"""

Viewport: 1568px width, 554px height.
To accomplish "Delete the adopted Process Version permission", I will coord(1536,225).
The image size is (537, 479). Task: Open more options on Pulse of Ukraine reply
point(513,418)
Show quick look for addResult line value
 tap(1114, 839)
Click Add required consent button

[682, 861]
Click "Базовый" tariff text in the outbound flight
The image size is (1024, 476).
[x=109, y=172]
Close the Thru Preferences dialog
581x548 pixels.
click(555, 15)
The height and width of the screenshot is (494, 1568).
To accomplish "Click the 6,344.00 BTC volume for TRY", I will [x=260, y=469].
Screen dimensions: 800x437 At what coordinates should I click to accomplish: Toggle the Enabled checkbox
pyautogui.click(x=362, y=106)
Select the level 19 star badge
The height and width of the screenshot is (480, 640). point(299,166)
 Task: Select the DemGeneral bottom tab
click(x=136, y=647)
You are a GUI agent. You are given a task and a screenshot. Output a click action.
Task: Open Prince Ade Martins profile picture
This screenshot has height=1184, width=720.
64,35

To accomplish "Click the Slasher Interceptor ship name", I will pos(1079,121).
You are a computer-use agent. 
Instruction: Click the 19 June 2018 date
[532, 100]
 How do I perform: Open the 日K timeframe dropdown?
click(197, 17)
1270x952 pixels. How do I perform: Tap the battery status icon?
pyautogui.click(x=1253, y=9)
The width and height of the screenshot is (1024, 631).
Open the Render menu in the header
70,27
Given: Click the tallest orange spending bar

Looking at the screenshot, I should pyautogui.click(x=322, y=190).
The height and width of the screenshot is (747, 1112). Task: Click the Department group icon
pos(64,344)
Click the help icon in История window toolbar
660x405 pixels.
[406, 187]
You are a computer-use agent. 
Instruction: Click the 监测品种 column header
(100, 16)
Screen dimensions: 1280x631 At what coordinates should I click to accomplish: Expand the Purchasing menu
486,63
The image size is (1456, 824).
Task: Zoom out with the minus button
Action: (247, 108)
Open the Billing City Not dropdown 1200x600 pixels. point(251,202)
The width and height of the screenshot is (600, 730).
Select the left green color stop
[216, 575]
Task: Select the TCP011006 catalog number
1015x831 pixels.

"""

Update the listing from its first line through the line containing "click(555, 15)", replacing "outbound" with "return" and leaving everything else unchanged.

Viewport: 1568px width, 554px height.
To accomplish "Delete the adopted Process Version permission", I will coord(1536,225).
The image size is (537, 479). Task: Open more options on Pulse of Ukraine reply
point(513,418)
Show quick look for addResult line value
 tap(1114, 839)
Click Add required consent button

[682, 861]
Click "Базовый" tariff text in the return flight
The image size is (1024, 476).
[x=109, y=172]
Close the Thru Preferences dialog
581x548 pixels.
click(555, 15)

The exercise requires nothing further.